*Selected text:*
As the Washington Post put it this month, Jill Biden has been “an intensely private first lady” who has “exercised near-perfect control over her image during her 3½ years in the White House.” When she appeared at Hunter’s trial this month, she faced exactly the sort of scrutiny and unpredictable headlines she has sought to avoid. Her communications director reacted defensively to questions about this—“she’s his mother; of course she would be there as much as possible to support him,” the spokeswoman said at one point—and it was hard to argue with that, even as ABC News began reporting on the steep cost to taxpayers of her trips to the courthouse. Joe Biden could not, practically or politically, risk going to court, and she did, stoically observing and comforting emotional family there. After Hunter’s conviction, she quickly sought to cast aside the grim spectacle, telling NBC News, “Joe and I both respect the judicial system, and that’s the bottom line.”

Jill was more in her element a few weeks ago, appearing on Good Morning America and The View, ostensibly to promote her book. These were actually campaign appearances, and pretty awkward ones at that, but they were nothing compared to the book itself, which I have not quite been able to shake from my mind since peering through a digital copy this month as admittedly more consequential events played out. The juxtaposition of poor Willow against all else that has happened in June feels like a telling example of the Bidens’ larger comms troubles and tendency to assume that benevolent gaslighting might be a viable solution for dealing with them.

*Goals:*
#1 In the passage about Jill Biden, rewrite the text from "Jill was more" up to and including "dealing with them.", putting "uncomfortable" in place of "awkward".
#2 Answer these questions using the passage about Jill Biden:
(a) Which news organization reported on the cost to taxpayers of her trips to the courthouse?
(b) On which two television programs did she appear a few weeks earlier?
(c) According to the Washington Post quote, how long has she been in the White House?

*Data extract:*

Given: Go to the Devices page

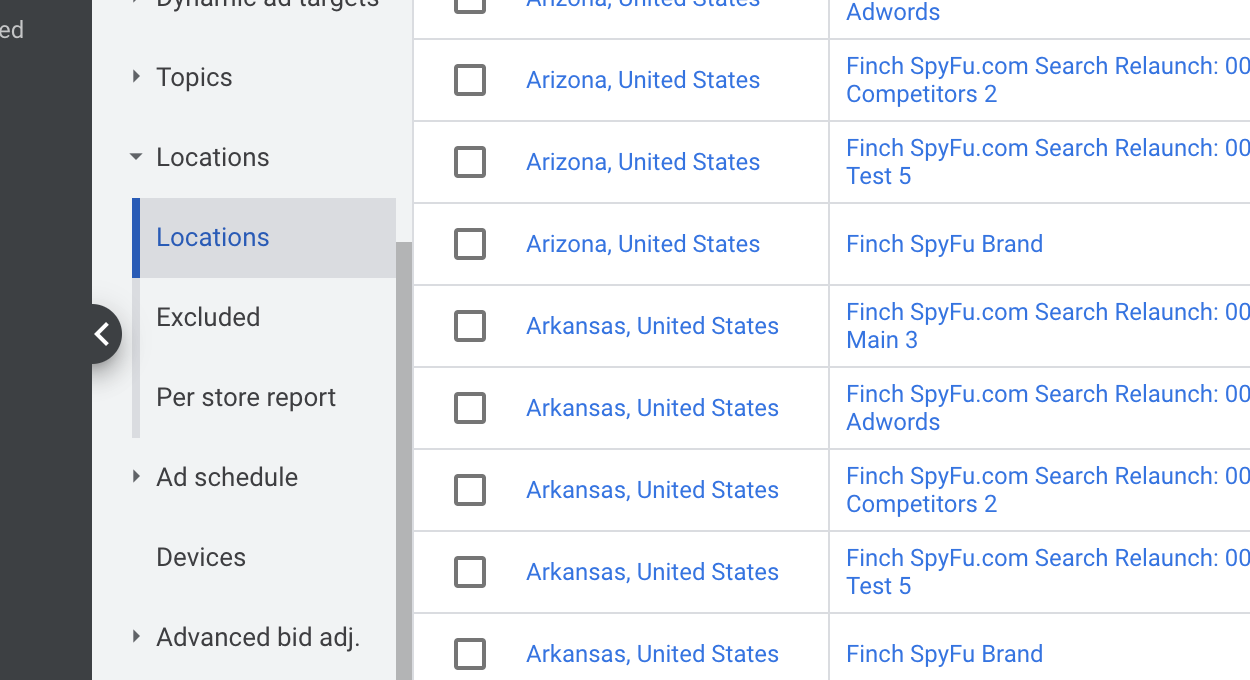Looking at the screenshot, I should (201, 557).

*Answers to the problems:*
#1
Jill was more in her element a few weeks ago, appearing on Good Morning America and The View, ostensibly to promote her book. These were actually campaign appearances, and pretty uncomfortable ones at that, but they were nothing compared to the book itself, which I have not quite been able to shake from my mind since peering through a digital copy this month as admittedly more consequential events played out. The juxtaposition of poor Willow against all else that has happened in June feels like a telling example of the Bidens’ larger comms troubles and tendency to assume that benevolent gaslighting might be a viable solution for dealing with them.

#2
(a) ABC News
(b) Good Morning America and The View
(c) 3½ years